▶ PASSAGE GIVEN
----------------------
Formal language theory  [Chapter 7]
----------------------

Basic definitions:
  - Alphabet: any finite, non-empty set of atomic symbols (meaning
    "compound" symbols like "ab" are not allowed)
    (e.g., {a,b,c}, {0,1}, {+}).
  - String: any finite sequence of symbols; the empty sequence is denoted
    "e" and called "empty string" (e.g., a, ab, cccc are strings over
    {a,b,c}; e, ++++ are strings over {+}).
  - Language: any set of strings (can be empty, finite, or infinite)
    (e.g., {bab, bbabb, bbbabbb, ...} is a language over {a,b,c}).
  - The _length_ of a string s is the number of symbols in s, denoted |s|
    (e.g., |bba| = 3, |+| = 1, |e| = 0).
  - The _concatenation_ of two strings s and t is denoted st (sometimes s.t)
    and consists of every symbol of s followed by every symbol of t
    (e.g., bba.bb = bbabb, e.+++ = +++).
  - The _reversal_ of a string x, denoted by (x)^R is the string obtained by
    listing the elements of x in revers order.

▶ ROWS
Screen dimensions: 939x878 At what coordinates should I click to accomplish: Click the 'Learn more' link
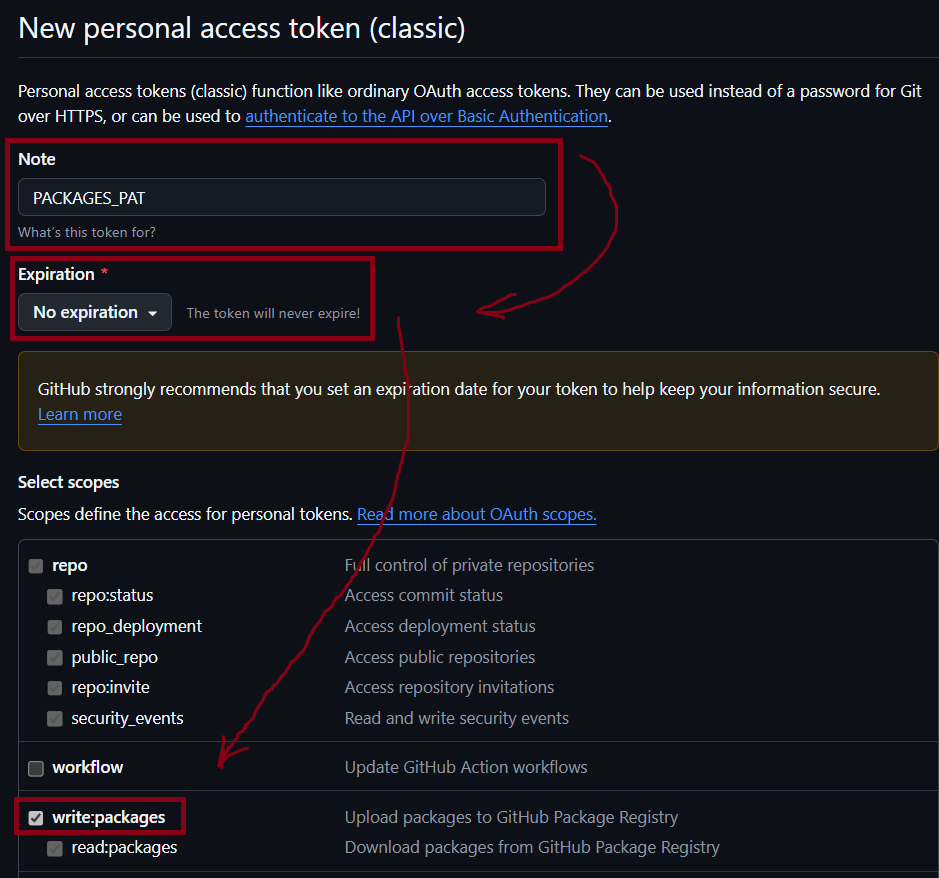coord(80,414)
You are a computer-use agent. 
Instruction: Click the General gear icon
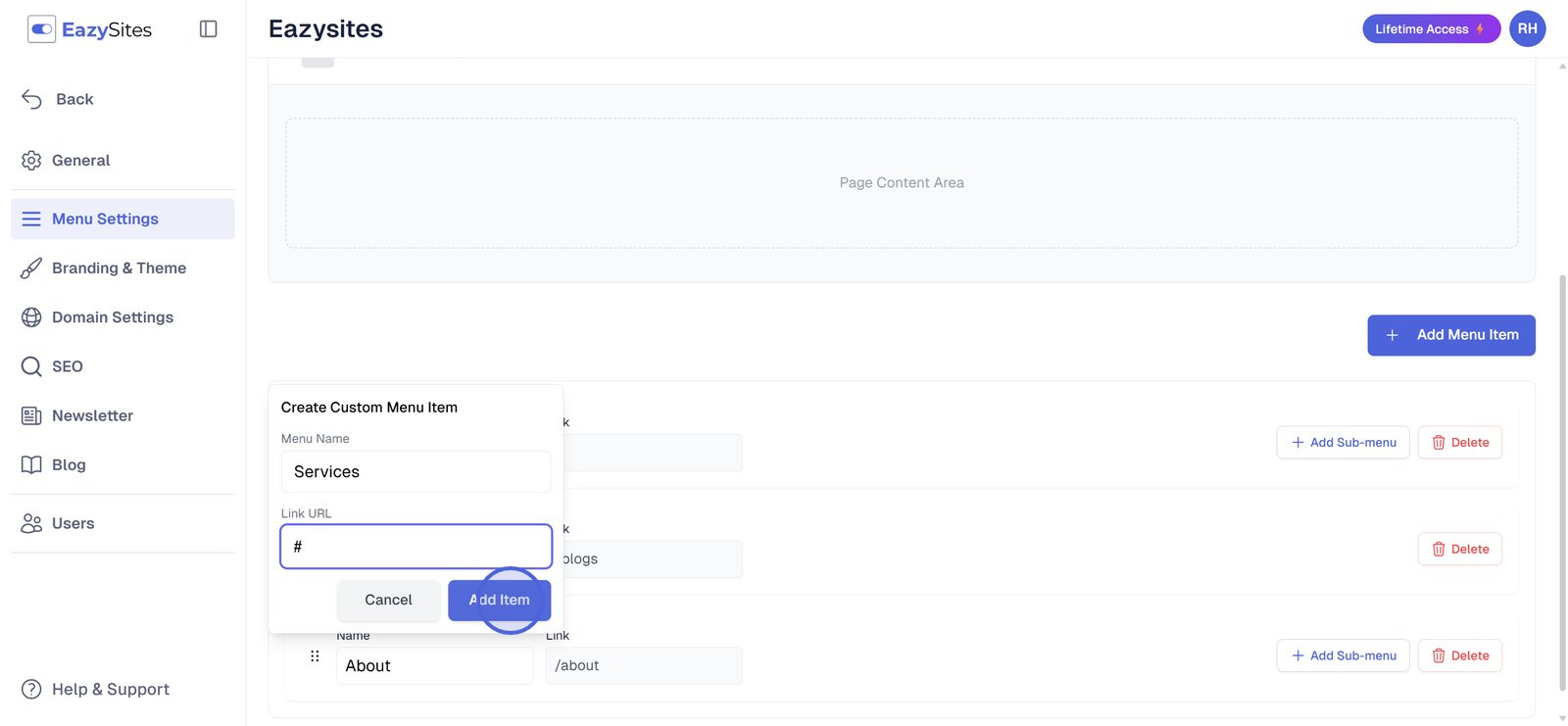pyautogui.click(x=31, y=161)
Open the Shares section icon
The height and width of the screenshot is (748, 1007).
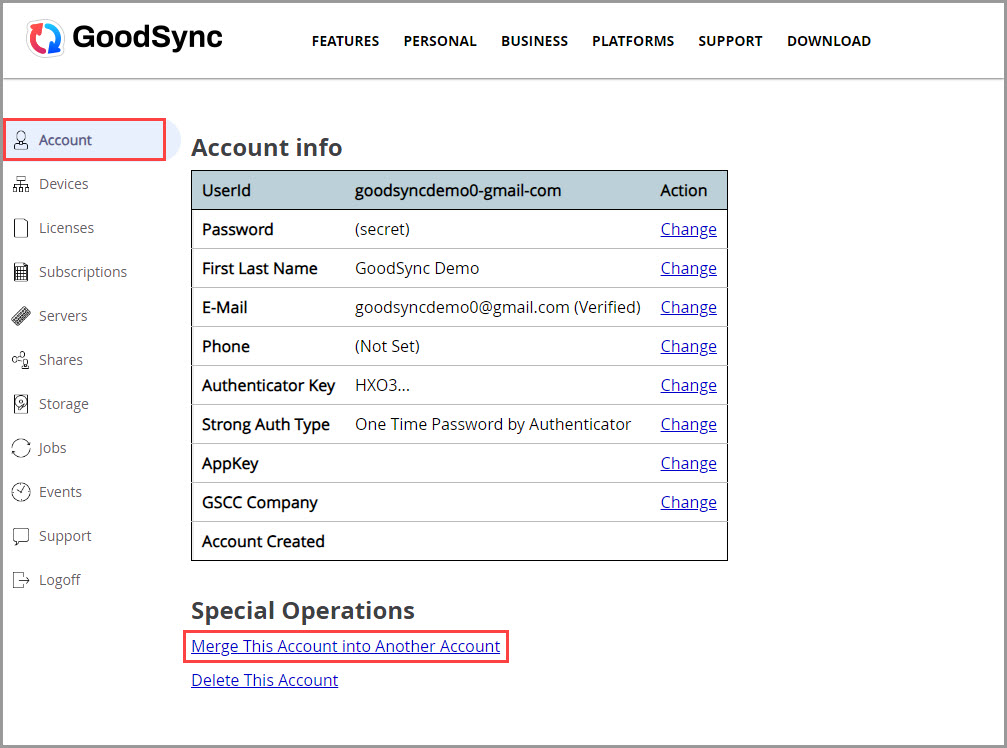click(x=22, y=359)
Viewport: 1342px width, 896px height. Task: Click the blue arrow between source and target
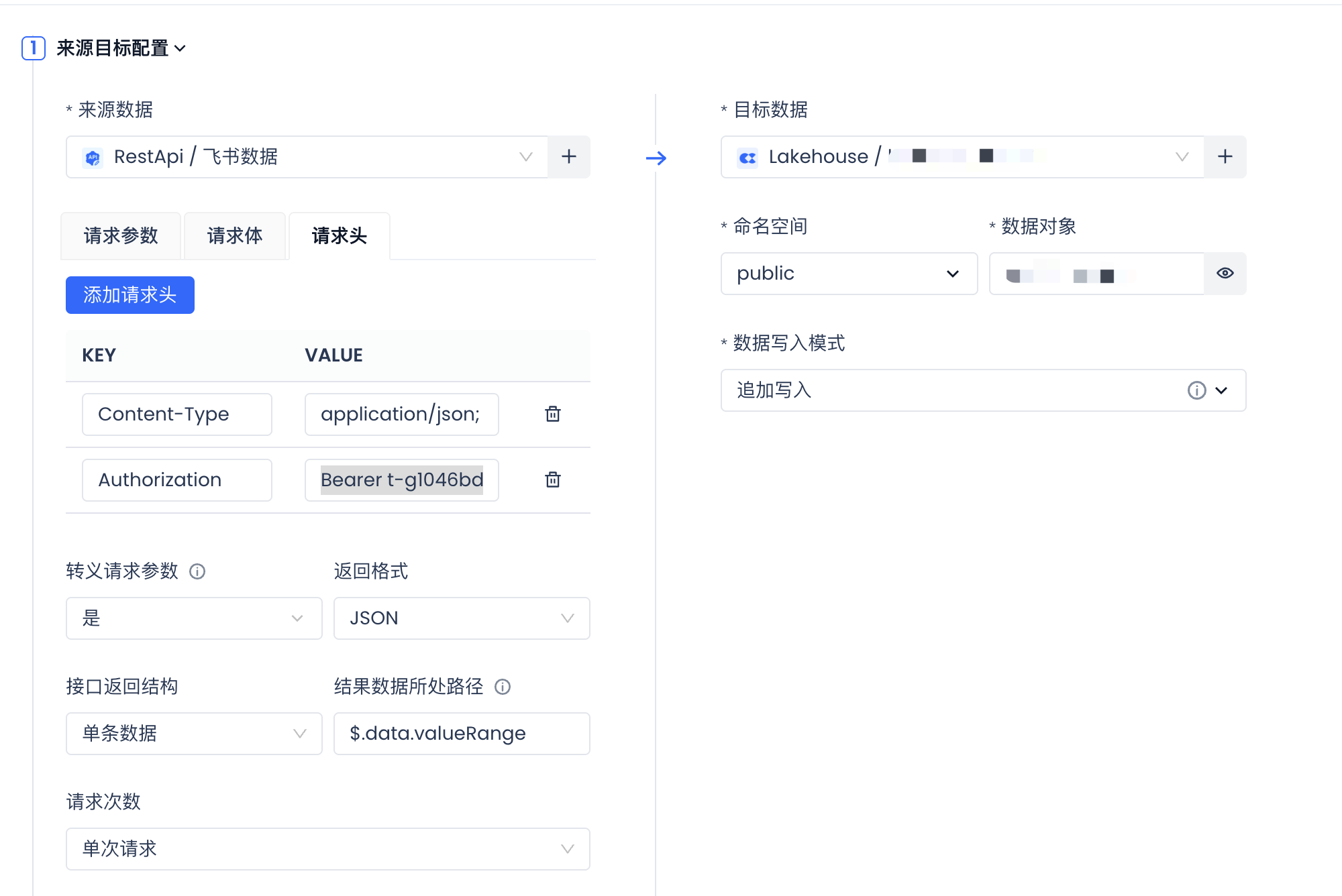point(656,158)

* * *

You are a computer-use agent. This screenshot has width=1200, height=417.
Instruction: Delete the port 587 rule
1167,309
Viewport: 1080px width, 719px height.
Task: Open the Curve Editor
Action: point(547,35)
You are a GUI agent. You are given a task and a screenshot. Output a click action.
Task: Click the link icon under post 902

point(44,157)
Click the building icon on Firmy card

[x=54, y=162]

* * *

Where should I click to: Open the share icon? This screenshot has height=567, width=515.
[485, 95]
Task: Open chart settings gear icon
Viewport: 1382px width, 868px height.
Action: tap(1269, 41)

▶ STATED TASK A
List every alphabet that the formal language theory notes give as an example of an alphabet.
▶ STATED TASK B
From the formal language theory notes, copy down the part that opens with the words containing "- String: any" and closes with "in revers order.".

▶ FULL SOLUTION A
{a,b,c}, {0,1}, {+}

▶ FULL SOLUTION B
- String: any finite sequence of symbols; the empty sequence is denoted
    "e" and called "empty string" (e.g., a, ab, cccc are strings over
    {a,b,c}; e, ++++ are strings over {+}).
  - Language: any set of strings (can be empty, finite, or infinite)
    (e.g., {bab, bbabb, bbbabbb, ...} is a language over {a,b,c}).
  - The _length_ of a string s is the number of symbols in s, denoted |s|
    (e.g., |bba| = 3, |+| = 1, |e| = 0).
  - The _concatenation_ of two strings s and t is denoted st (sometimes s.t)
    and consists of every symbol of s followed by every symbol of t
    (e.g., bba.bb = bbabb, e.+++ = +++).
  - The _reversal_ of a string x, denoted by (x)^R is the string obtained by
    listing the elements of x in revers order.